Di buku Monggo Mampir: Mengudap Rasa Secara Jogja (2009), Syafaruddin Murbawono menyebut bahwa istilah oseng mercon ini diberikan oleh budayawan Emha Ainun Najib dan para sekondan budayawan lain yang sering nongkrong di sana.

“Para seniman dan budayawan yang sering kongkow di situ sering berkelakar: pedasnya seperti mercon,” tulis Syafruddin.

Oseng mercon kemudian jadi ikon nama untuk makanan pedas. Epigonnya kemudian melimpah. Kita sekarang dengan mudah menemukan oseng mercon di mana-mana, meski pionir dan juara umumnya masih Bu Narti.

Saya melihat ada banyak kelemahan oseng mercon selain Bu Narti. Misal: mereka hanya fokus pada rasa pedas yang membakar. Sedangkan Bu Narti bisa memadukan rasa pedas itu dengan rasa sedep. Kedua, banyak yang bumbunya terlalu encer. Ketiga, malah ada yang pakai merica.

Sewaktu tinggal di Yogyakarta selama tiga tahun, saya lumayan sering menjajal berbagai oseng mercon di kawasan utara, dekat tempat tinggal saya di Condongcatur. Tapi tak ada yang bisa menggeser Oseng Bu Narti dari kedudukan terhormatnya. Maka kalau sedang ingin makan pedas banget di Yogya, mau tak mau saya meluncur ke arah selatan.
★ ★ ★ ★ ★
### Uraian Tugas
Menurut teks tentang oseng mercon, siapa yang memberikan istilah "oseng mercon"? Materi di bawah ini tidak ada kaitannya dengan hal ini.

### Informasi yang Diberikan
★ ★ ★ ★ ★
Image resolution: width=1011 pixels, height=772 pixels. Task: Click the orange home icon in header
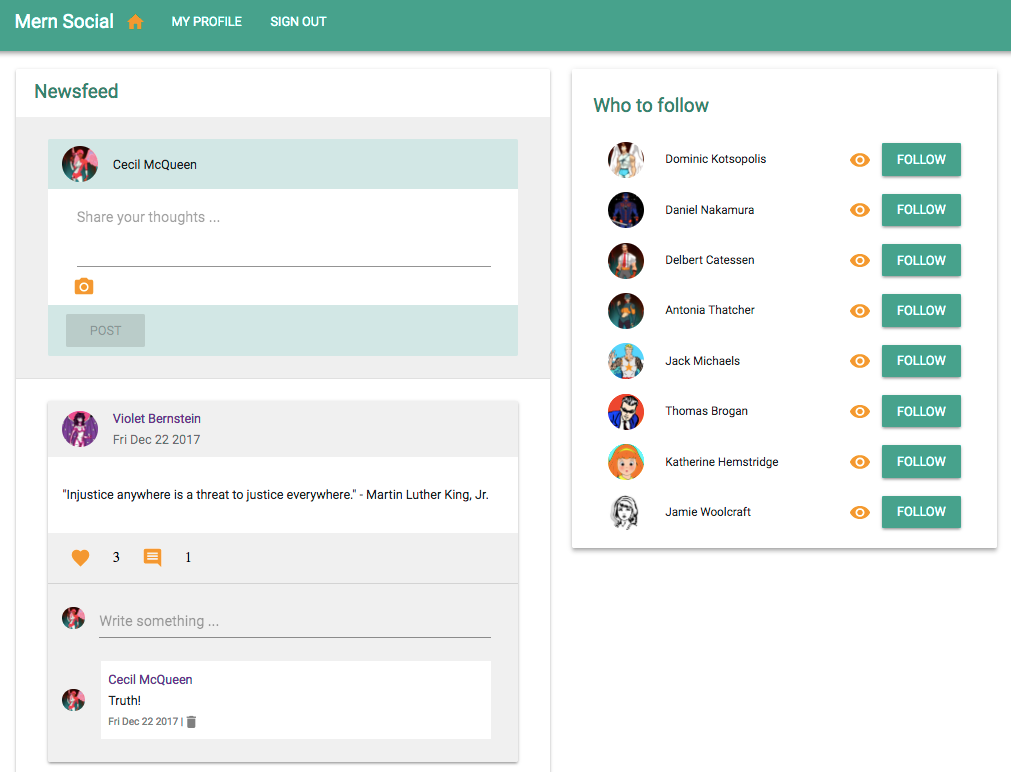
★ ★ ★ ★ ★
### Pembahasan Jawaban
Budayawan Emha Ainun Najib bersama para sekondan budayawan lain.